Goal of the exercise = Look over the entries below. Report how many lines hold the word "width", and only that.

Dataset excerpts =
———

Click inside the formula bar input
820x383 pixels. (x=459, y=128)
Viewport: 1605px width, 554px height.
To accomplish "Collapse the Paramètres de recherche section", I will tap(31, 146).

———

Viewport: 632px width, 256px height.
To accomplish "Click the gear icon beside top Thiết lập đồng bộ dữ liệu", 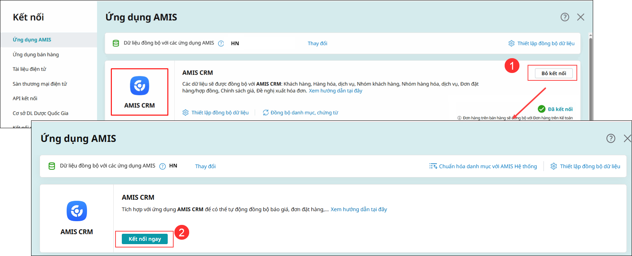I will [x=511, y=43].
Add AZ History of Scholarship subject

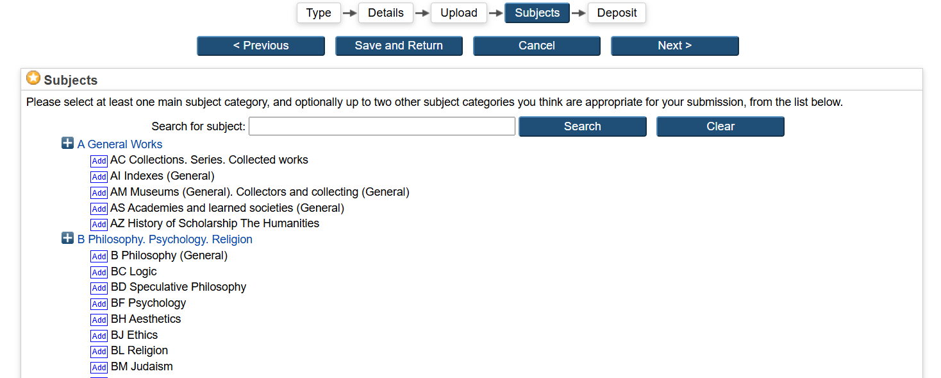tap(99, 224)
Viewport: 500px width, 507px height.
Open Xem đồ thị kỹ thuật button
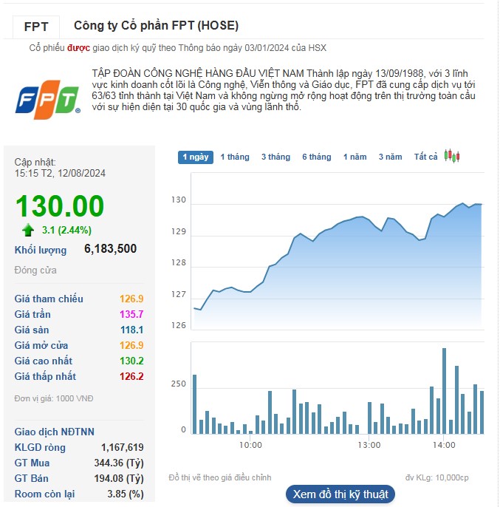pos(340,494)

———

Response to the task = 3